Ongoing discussions continue on how best to regulate digital and virtual assets in the country, reflecting the need for a clear and comprehensive legal framework for this emerging sector. In parallel, the Central Bank of Nigeria (CBN) has taken steps to regulate the payment system more effectively. In the first half of 2024, the CBN introduced several guidelines aimed at promoting the smooth functioning and liquidity of the foreign exchange markets, particularly targeting international money transfer services and diaspora remittances. These measures highlight Nigeria’s commitment to creating a more structured and stable environment for both traditional and digital financial services.

* Dataset excerpt:
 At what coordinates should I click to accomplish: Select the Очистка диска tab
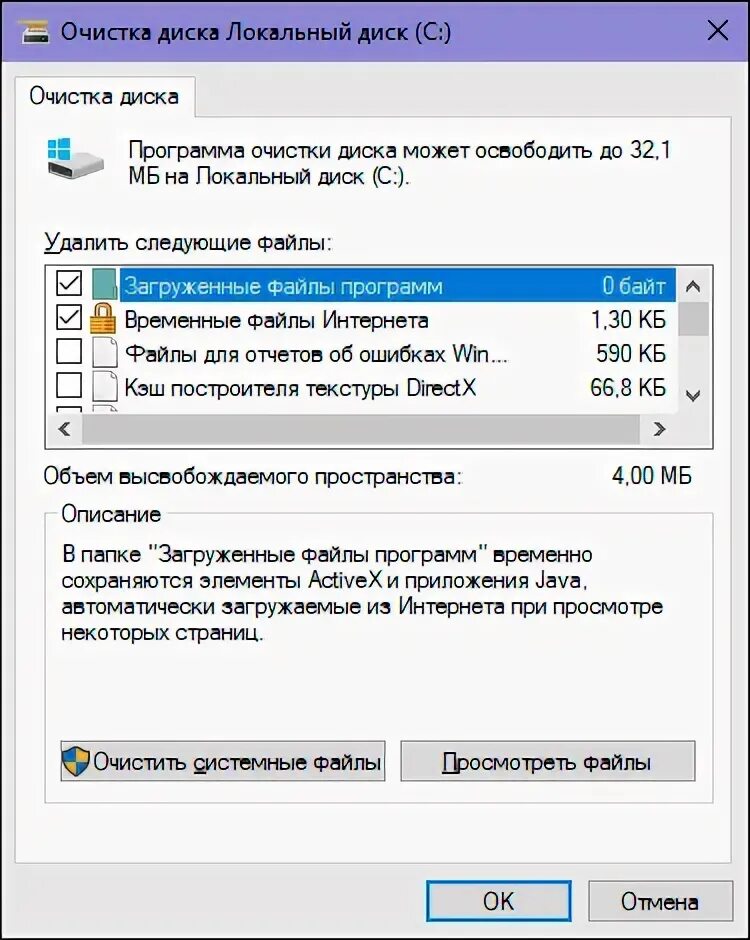coord(104,97)
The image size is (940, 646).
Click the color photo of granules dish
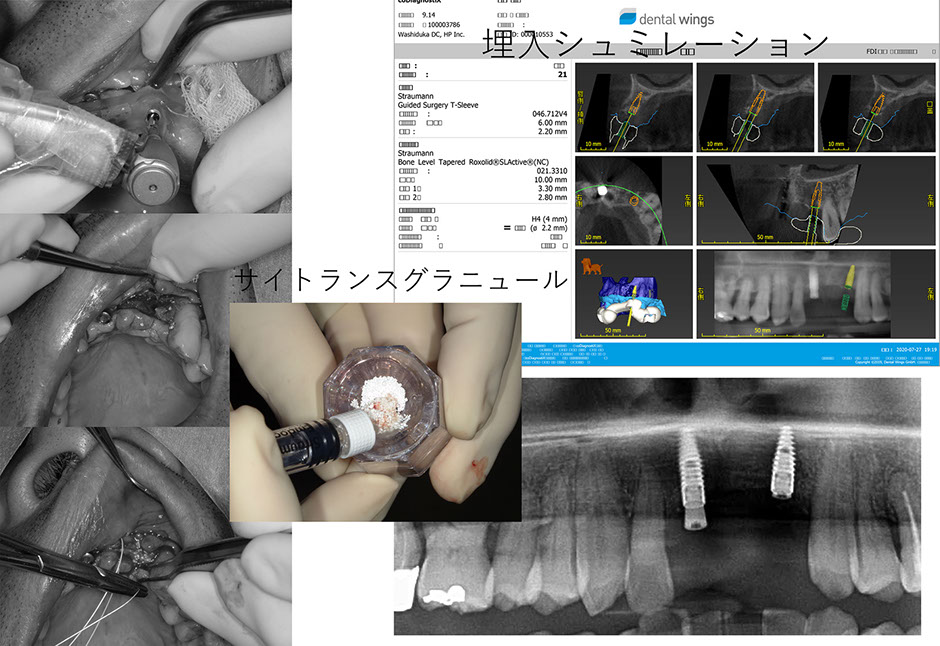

* Objective A: Which qualities does the passage on Nigeria's financial regulation attribute to the legal framework it calls for and to the environment it says Nigeria aims to create?
* Objective B: Could you write a continuation of the passage on Nigeria's financial regulation, starting after its final sentence?

* Result A:
Legal framework: clear, comprehensive
Environment: more structured, stable

* Result B:
The CBN, in collaboration with the National Information Technology Development Agency (NITDA), has developed a Payment System Vision 2020, which outlines the future of payment systems in Nigeria. Additionally, the Nigerian government has been exploring a Fintech Regulatory Sandbox similar to that of the UK, which would allow fintech companies to experiment with new products under temporary regulatory approval. Furthermore, recent court cases, such as CBN v Rise Vest Technologies Ltd, highlight the tension between fintech companies and regulators, especially in relation to cryptocurrency. In this case, the CBN directed banks to freeze the accounts of fintech firms involved in cryptocurrency transactions, reflecting the cautious approach Nigerian regulators take towards digital currencies.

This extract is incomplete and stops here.